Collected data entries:
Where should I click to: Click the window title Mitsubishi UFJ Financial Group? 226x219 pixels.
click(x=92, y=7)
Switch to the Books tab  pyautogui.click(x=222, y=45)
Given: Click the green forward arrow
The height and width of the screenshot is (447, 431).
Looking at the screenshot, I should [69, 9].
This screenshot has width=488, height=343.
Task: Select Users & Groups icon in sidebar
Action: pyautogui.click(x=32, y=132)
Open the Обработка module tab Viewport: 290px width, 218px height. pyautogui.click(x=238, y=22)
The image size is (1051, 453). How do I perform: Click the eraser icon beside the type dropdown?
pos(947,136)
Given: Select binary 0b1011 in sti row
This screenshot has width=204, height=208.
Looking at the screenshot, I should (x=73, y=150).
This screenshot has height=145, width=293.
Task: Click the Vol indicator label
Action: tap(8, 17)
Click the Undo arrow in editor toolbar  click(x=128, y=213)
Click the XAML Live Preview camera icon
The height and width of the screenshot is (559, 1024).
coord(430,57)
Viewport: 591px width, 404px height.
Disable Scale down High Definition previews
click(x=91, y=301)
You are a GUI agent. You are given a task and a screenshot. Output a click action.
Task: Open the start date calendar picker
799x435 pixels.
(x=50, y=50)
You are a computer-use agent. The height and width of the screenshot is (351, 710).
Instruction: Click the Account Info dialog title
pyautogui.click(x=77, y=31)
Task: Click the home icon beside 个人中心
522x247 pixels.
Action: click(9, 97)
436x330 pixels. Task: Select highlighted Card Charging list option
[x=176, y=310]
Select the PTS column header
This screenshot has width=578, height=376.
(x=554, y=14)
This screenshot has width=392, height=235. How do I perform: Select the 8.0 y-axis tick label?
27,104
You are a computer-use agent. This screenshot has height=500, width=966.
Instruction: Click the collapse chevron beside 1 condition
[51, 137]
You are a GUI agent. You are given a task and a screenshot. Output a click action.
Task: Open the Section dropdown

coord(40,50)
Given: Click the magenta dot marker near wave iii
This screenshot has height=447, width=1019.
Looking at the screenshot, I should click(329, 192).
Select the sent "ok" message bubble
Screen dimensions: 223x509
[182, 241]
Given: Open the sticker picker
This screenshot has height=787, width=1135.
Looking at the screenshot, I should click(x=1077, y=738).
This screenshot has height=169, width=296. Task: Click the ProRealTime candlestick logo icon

Action item: Find every line of the records holding "picker". Answer with the count alone.

Exercise output: 2